Il fibroma uterino, chiamato anche mioma o leiomioma, è un tumore benigno che interessa l’apparato genitale femminile, specie in donne in età fertile, ecco perché spesso diventa oggetto di discussione durante la gravidanza e il parto, ma ancora prima per il concepimento. Esso una neoplasia abbastanza comune che colpisce il 25-30% delle donne e sebbene ancora non si conosca la reale causa della sua formazione, di certo è dipendente da squilibri di natura ormonale, che colpiscono alcune pazienti più di altre.

■ Elenco attività:
1. Secondo il brano sul fibroma uterino, con quali altri nomi è chiamato il fibroma uterino?
2. Trascrivi dal brano sul fibroma uterino la parte che si apre con le parole contenenti "Il fibroma uterino, chiamato" e si chiude con "più di altre.".
3. In base al brano sul fibroma uterino, perché questo tumore diventa spesso oggetto di discussione durante la gravidanza e il parto?

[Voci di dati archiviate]
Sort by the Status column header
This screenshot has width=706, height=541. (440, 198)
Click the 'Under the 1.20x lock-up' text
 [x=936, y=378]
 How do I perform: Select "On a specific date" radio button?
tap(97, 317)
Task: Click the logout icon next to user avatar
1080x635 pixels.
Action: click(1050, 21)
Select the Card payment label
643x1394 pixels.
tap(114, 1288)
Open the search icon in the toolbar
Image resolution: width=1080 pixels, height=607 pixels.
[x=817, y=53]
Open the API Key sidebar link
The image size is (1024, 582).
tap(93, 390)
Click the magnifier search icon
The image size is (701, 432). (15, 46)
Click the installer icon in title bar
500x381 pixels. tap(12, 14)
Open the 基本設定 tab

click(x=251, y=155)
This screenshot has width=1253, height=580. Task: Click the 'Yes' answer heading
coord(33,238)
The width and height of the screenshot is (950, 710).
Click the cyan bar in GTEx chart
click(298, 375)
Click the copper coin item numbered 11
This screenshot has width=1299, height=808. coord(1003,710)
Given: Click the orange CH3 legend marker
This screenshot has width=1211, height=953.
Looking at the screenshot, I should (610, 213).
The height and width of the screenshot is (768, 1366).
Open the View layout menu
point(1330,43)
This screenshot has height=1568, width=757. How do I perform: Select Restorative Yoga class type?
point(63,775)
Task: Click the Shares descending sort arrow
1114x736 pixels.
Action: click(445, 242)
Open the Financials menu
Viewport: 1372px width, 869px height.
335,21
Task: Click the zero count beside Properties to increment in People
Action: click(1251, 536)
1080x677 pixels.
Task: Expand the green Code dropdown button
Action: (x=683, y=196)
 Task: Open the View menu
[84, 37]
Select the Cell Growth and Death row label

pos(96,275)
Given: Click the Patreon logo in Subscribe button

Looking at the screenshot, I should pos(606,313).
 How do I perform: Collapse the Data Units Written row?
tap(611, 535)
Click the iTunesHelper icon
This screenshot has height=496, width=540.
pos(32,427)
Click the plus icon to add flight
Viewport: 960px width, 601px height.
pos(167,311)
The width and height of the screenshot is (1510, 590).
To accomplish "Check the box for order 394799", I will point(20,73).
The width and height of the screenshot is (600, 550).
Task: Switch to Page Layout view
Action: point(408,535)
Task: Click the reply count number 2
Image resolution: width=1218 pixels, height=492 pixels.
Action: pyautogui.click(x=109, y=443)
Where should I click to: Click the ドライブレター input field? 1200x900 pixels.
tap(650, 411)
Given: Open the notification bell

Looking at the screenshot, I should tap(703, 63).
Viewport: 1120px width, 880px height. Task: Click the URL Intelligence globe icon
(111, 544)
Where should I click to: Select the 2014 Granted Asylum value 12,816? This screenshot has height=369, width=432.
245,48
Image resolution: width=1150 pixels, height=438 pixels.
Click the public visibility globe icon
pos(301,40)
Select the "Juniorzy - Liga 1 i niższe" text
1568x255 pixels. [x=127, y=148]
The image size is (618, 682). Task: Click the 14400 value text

■ Soluzioni delle attività:
1. Mioma o leiomioma.

2.
Il fibroma uterino, chiamato anche mioma o leiomioma, è un tumore benigno che interessa l’apparato genitale femminile, specie in donne in età fertile, ecco perché spesso diventa oggetto di discussione durante la gravidanza e il parto, ma ancora prima per il concepimento. Esso una neoplasia abbastanza comune che colpisce il 25-30% delle donne e sebbene ancora non si conosca la reale causa della sua formazione, di certo è dipendente da squilibri di natura ormonale, che colpiscono alcune pazienti più di altre.

3. Il fibroma uterino interessa l'apparato genitale femminile, soprattutto nelle donne in età fertile. Per questo se ne discute spesso durante la gravidanza e il parto, e ancora prima per il concepimento.